Defendida em 2021 sob orientação do Prof. Dr. Luiz Peres-Neto, a tese “Homo resiliens: moralidades e resistências da velhice mediada por smartphones em São Paulo” verificou se e em que medida os idosos de São Paulo aderem ou resistem à convocação para um envelhecimento ativo e como os usos de smartphones estão implicados nesse processo.

Defende-se que essas negociações se estruturam a partir de dois campos: o da estratégia (moralidades e discursos) e o das táticas (práticas cotidianas). Para acessá-los, a pesquisa mobilizou aportes da Comunicação e do Consumo, da Ética e da Antropologia e fez uso de uma abordagem qualitativa multimetodológica.

No campo da estratégia emprega a Análise de Discurso de Linha Francesa para analisar a evolução dos documentos internacionais publicados desde a década de 1980 que visam a gestão do envelhecimento. O campo das táticas é acessado a partir de etnografia de 16 meses, estendida ao âmbito digital e complementada por entrevista em profundidade. Propõe-se que o campo da estratégia esteja relacionado com um dever-fazer, enquanto o das táticas esteja relacionado com um querer fazer. Entre um e outro situa-se o que pode ser feito a partir do consumo de aplicativos de smartphones. De tal modo, o poder-fazer é problematizado como ambivalente, posto que serve ao dever (poder fazer aquilo que se deve) e ao querer (poder fazer aquilo que se quer).

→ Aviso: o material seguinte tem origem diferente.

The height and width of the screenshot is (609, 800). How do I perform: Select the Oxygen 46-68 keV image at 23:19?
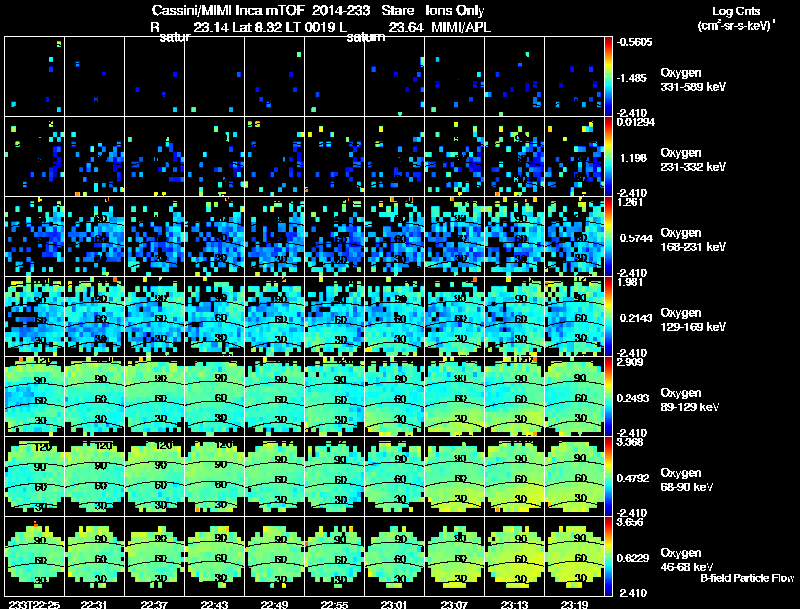pos(574,556)
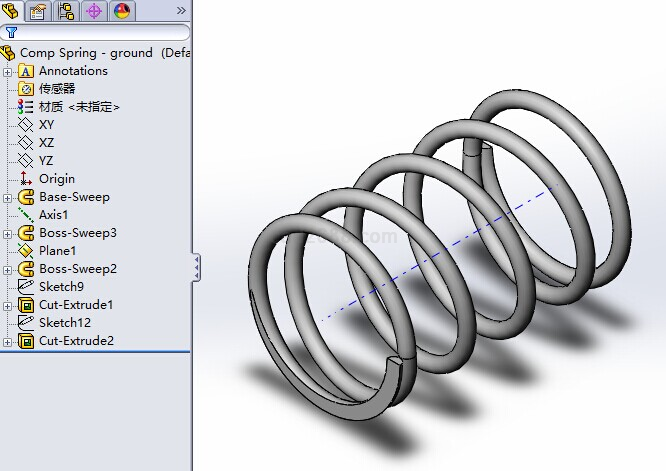Click the 材质 material item
This screenshot has height=471, width=666.
[x=78, y=107]
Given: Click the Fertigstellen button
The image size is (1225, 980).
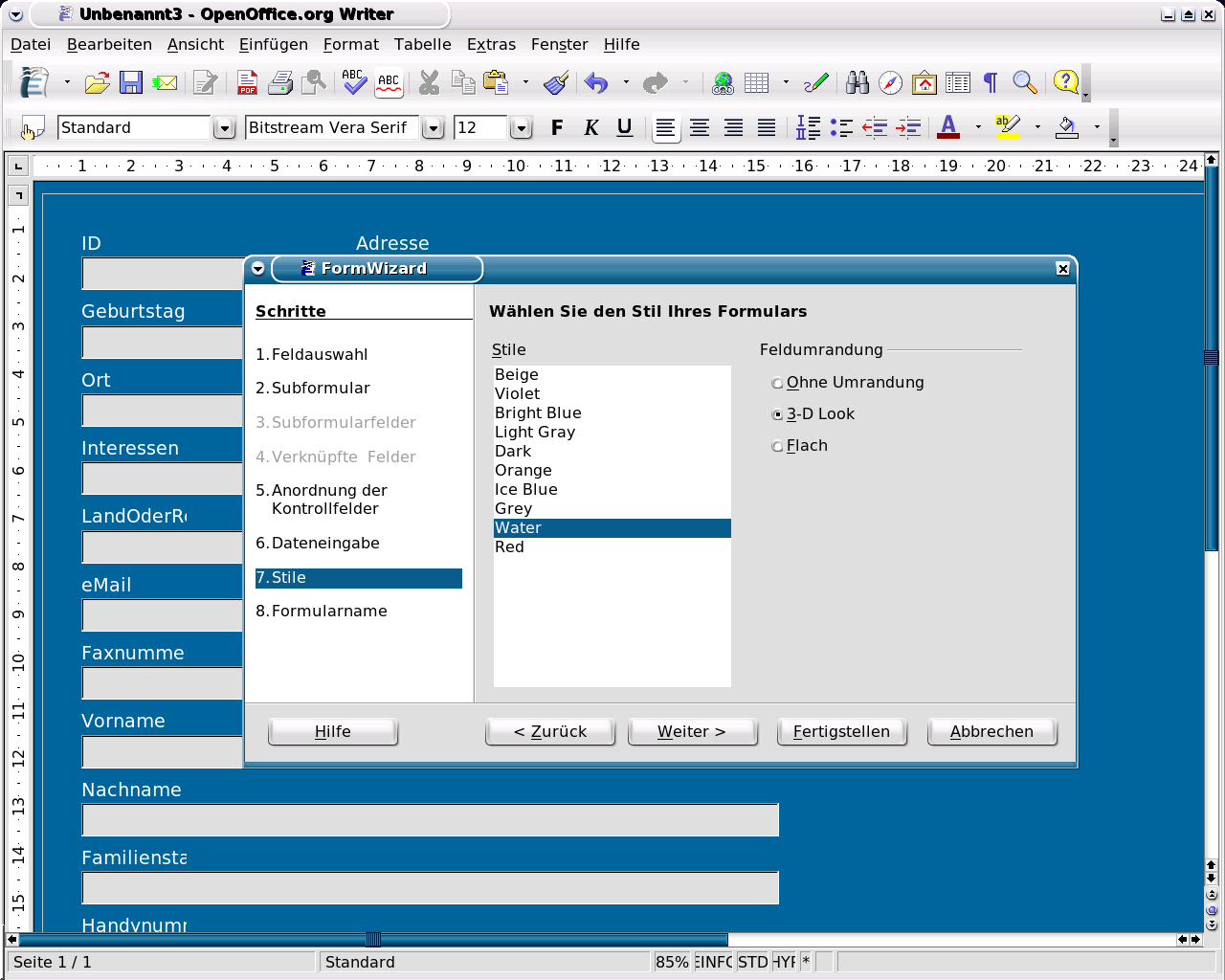Looking at the screenshot, I should [841, 731].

Se por um lado os smartphones inserem o idoso-protagonista nas moralidades do sistema de saúde participativo, como preconizado pela Telemedicina 2.0, por outro, expandem os espaços de resistências para o âmbito digital, abrindo brechas para condutas desviantes sem comprometer a identidade do idoso ativo. Essa identidade normativa e globalizada, do campo da estratégia, é vinculada à adoção de hábitos saudáveis, os quais os smartphones facilitariam no campo das táticas. No entanto, tais hábitos são experimentados a partir de uma cultura local que é também estruturante de um dever e de um querer.

Nesta interface, conclui-se que as diretrizes do Envelhecimento Ativo reforçam a moralidade local paulistana que associa improdutividade a uma conduta imoral. A participação em redes sociais e grupos de WhatsApp passa a fornecer provas de produtividade e caráter. Entretanto, ao mesmo tempo, cria espaços que permitem comportamentos desviantes e consumos não-saudáveis, cuja invisibilidade não compromete a reputação do idoso ativo. Esses espaços tratados como bastidores também permitem o silenciamento dos declínios e fragilidades inerentes ao envelhecimento de maneira a ocultar a dependência já reconstruída como ônus para a família, o estado e a sociedade.

Além disso, verificou-se a alta prevalência do uso de smartphones nas táticas de saúde acionadas pelos participantes da pesquisa. Porém, essa relevância não se dá pelo uso de aplicativos de saúde – ou na realização do modelo participativo de saúde – mas pela apropriação do aplicativo WhatsApp e seu uso nas táticas relacionadas à manutenção da saúde e da autonomia. Desse modo, defende-se que os smartphones contribuem para a performance da resiliência (enquanto recuperação do estado saudável, produtivo e participativo), a qual se apresenta como imperativo e virtude na velhice, resultando na tese de que o idoso ativo se constitua como Homo relisiens (homem resiliente).